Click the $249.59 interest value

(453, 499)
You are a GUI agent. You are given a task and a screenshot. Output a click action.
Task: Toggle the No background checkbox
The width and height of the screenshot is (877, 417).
...
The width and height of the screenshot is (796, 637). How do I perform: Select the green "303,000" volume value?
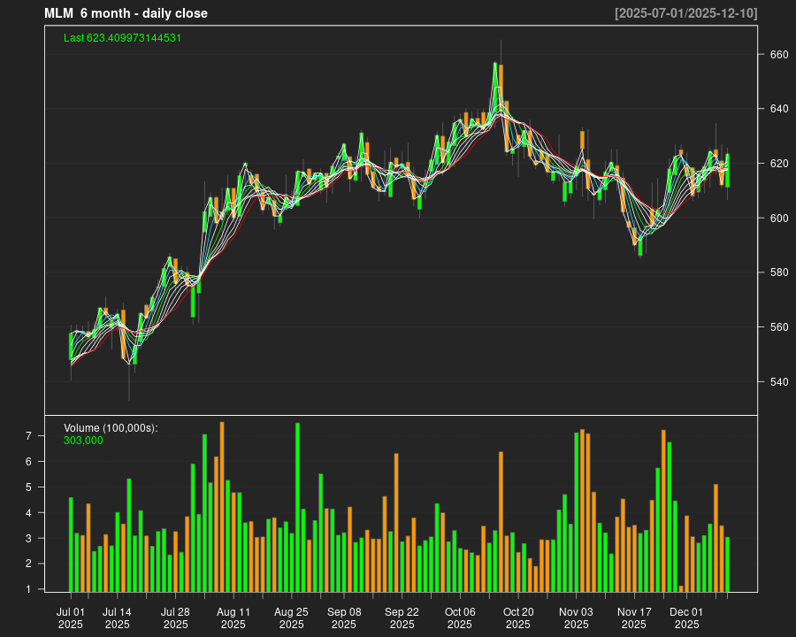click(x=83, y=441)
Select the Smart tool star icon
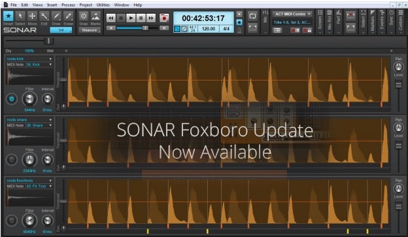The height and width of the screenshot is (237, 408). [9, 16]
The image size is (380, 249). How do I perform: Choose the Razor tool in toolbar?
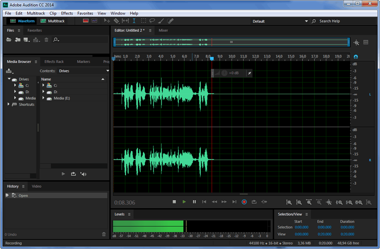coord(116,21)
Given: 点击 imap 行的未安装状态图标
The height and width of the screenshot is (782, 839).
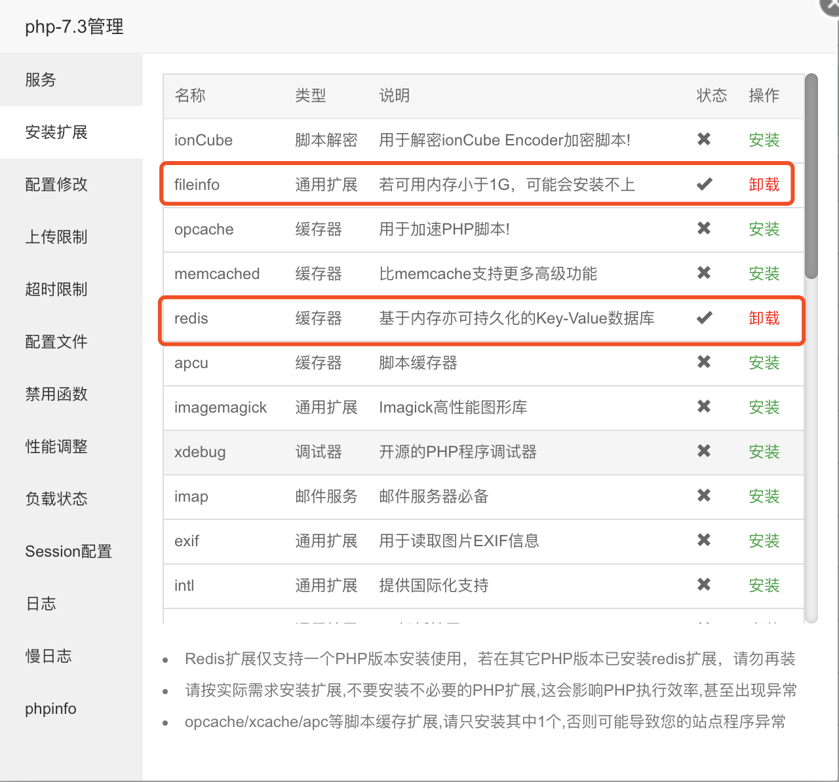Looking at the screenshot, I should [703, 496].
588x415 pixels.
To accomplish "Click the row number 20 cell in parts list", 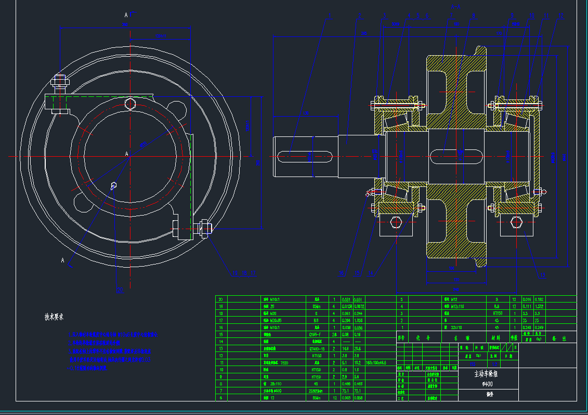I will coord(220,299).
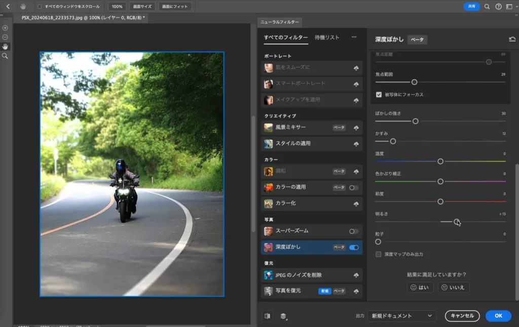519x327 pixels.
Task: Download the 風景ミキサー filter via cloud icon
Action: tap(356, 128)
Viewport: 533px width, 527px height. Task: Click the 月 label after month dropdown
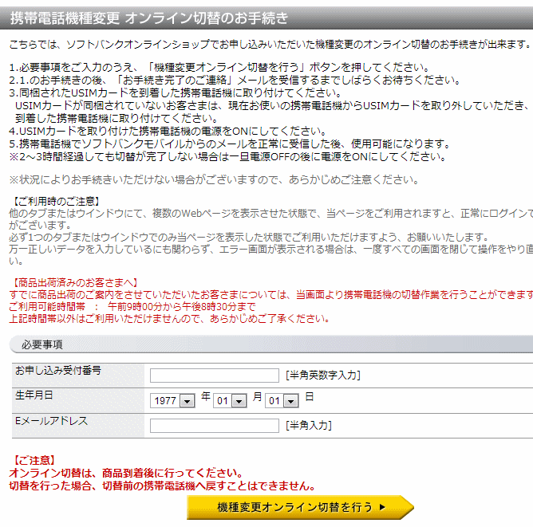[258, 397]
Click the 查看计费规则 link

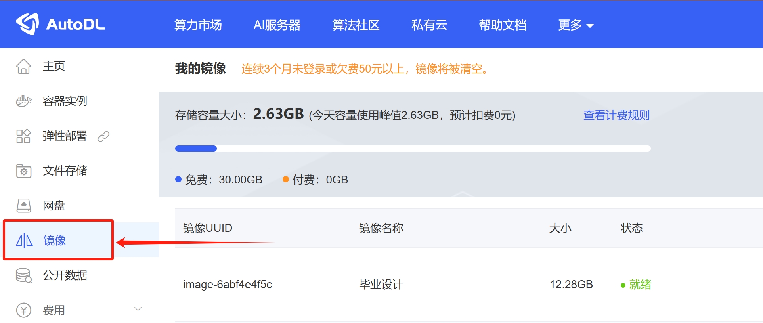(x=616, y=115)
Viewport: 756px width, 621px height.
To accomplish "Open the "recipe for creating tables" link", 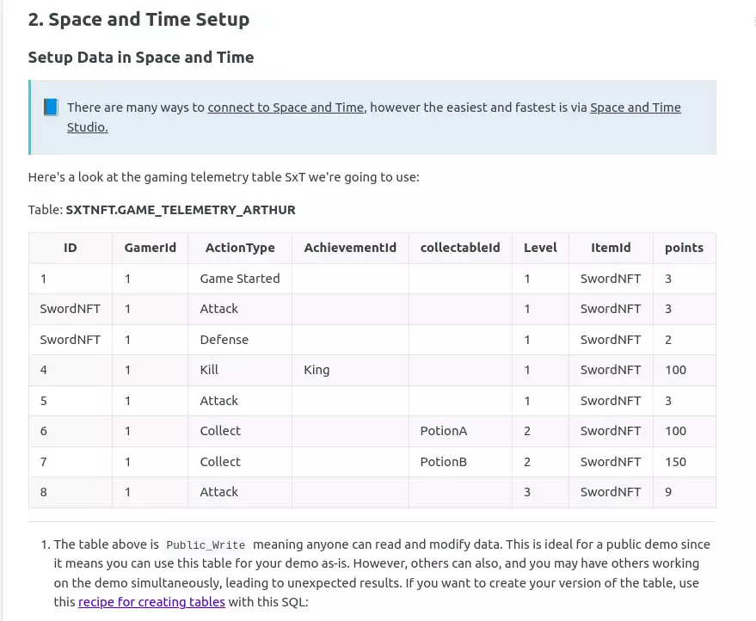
* * *
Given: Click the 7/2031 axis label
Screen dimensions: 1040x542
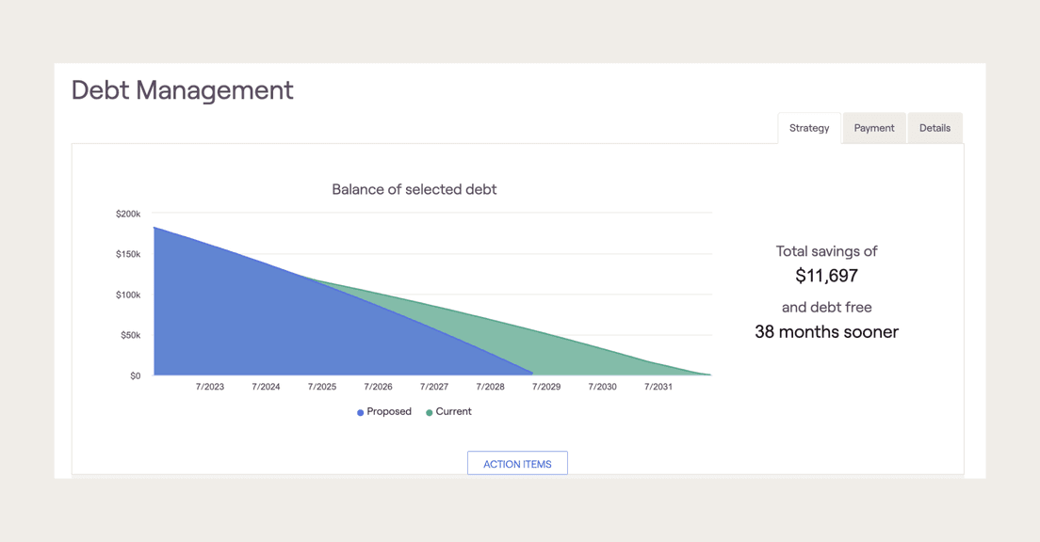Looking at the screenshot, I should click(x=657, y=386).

◆ **Exercise brief**:
What you write out is the stretch of entries from the line containing "Select the Smart tool star icon" to the line containing "588x415 pixels.", word for word, with both end lines and no pictures.

◆ **Output below**:
Select the Smart tool star icon
The height and width of the screenshot is (237, 408). [9, 16]
The image size is (380, 249). How do I perform: Choose the Razor tool in toolbar?
coord(116,21)
Given: 点击 imap 行的未安装状态图标
The height and width of the screenshot is (782, 839).
Looking at the screenshot, I should [703, 496].
588x415 pixels.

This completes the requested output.